Continue the passage about Emir Alim Khan of Bukhara from its last sentence.

# PROVIDED TEXT
— Begin —

Emir Mohammed Alim Khan (18801944) was the last emir of the Manghit dynasty, the last ruling dynasty of the Emirate of Bukhara in Central Asia. He reigned from January 3, 1911 to August 30, 1920. He was a direct descendant of Genghis Khan, the first Great Khan.

Although Bukhara was a protectorate of the Russian Empire from 1873, the Emir presided over the internal affairs of his emirate as absolute monarch.

At the age of thirteen, Alim Khan was sent by his father Emir Abdulahad Khan to Saint Petersburg for three years to study government and modern military techniques. In 1896, having received formal confirmation as Crown Prince of Bukhara by the Russian government, he returned home.

After two years in Bukhara assisting in his father's administration, he was appointed governor of Nasef region for the next twelve years. He was then transferred to the northern province of Karminah, which he ruled for another two years, until receiving word in 1910 of his father's death.

Alim Khan's rule began with promise. Initially, he declared that he would no longer expect or accept any gifts, and prohibited his officials from demanding bribes from the public, or imposing taxes on their own. However, as time went by the Emir's attitude towards bribes, taxes, and state salaries changed. The conflict between the traditionalists and the reformists ended with the traditionalists in control, and the reformers in exile in Moscow or Kazan. It is thought that Alim Khan, who initially favored modernization and the reformists, realised that their eventual goals included no place for either him or his descendants as rulers. Like his predecessors, Alim Khan was a traditional ruler. He toyed with the idea of reform as a tool to keep the clergy in line, and only as long as he saw the possibility of using it to strengthen Manghit rule.

— End —

# SUPPLIED DATA
— Begin —

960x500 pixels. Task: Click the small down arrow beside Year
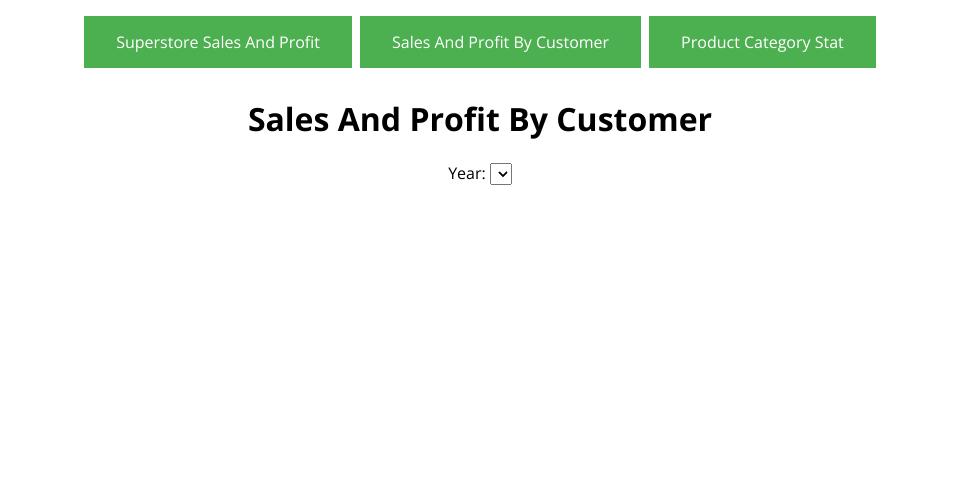tap(501, 174)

— End —

# IN RESPONSE
One of the most important Tajik writers, Aini Sadriddin, wrote vivid accounts of life under the Emir. He was whipped for speaking Tajik and later wrote about the life under the Emirs in the Bukhara Executioners ("Jallodon-i Bukhara").

Alim Khan was the first and only Manghit ruler to add the title of Caliph to his name, and was the last direct descendant of Genghis Khan to serve as a national ruler.

When the Bolsheviks annexed Bukhara in 1920 and proclaimed the Bukharan People's Republic, the emir fled and went into exile in Afghanistan. He died in Kabul in 1944.